* EXTRACTED INFORMATION

————————

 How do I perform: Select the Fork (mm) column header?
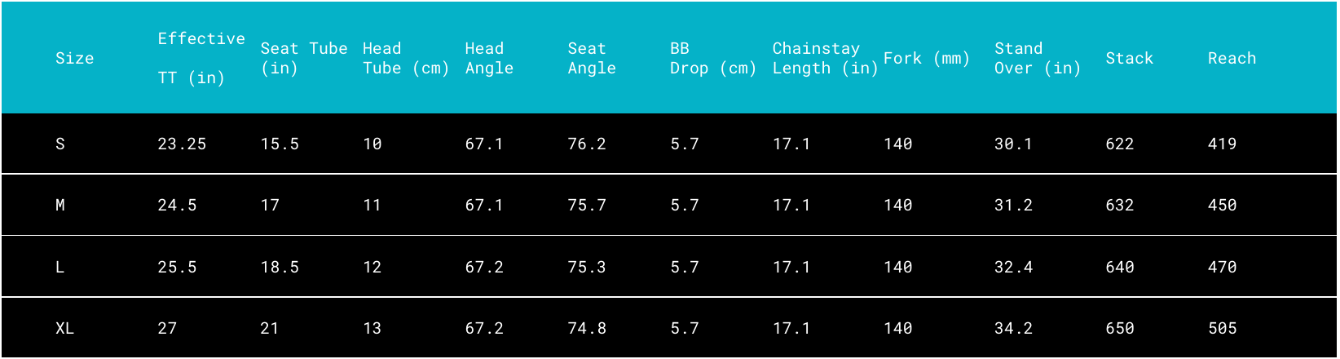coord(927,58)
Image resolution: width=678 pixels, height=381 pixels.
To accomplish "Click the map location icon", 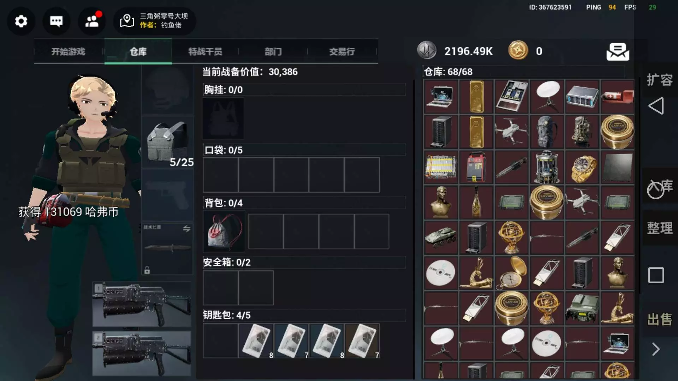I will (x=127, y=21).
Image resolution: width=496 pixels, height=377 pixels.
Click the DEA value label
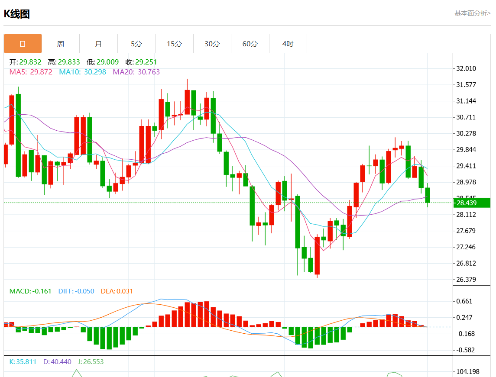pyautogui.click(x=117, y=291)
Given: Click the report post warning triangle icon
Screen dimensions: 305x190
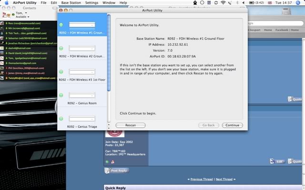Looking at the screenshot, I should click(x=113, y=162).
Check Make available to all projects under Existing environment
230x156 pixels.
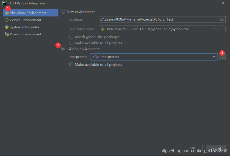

————————

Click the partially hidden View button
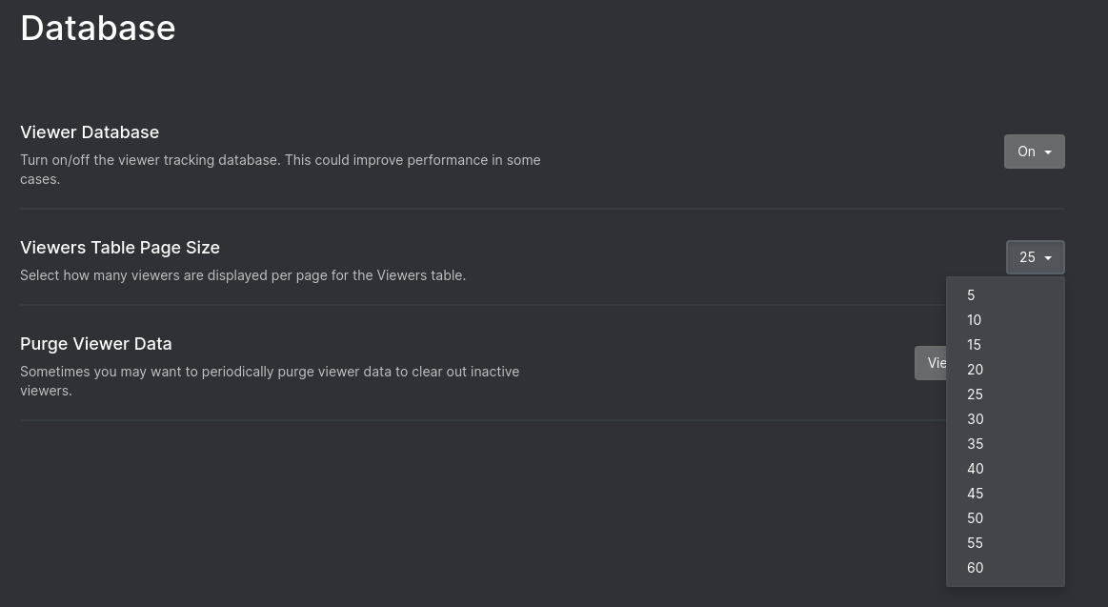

————————

* GOAL
Quote the rows from the line with "Check Make available" up to and including the line with "230x156 pixels.", reproducing each line word for word.

* RESPONSE TO THE TASK
Check Make available to all projects under Existing environment
230x156 pixels.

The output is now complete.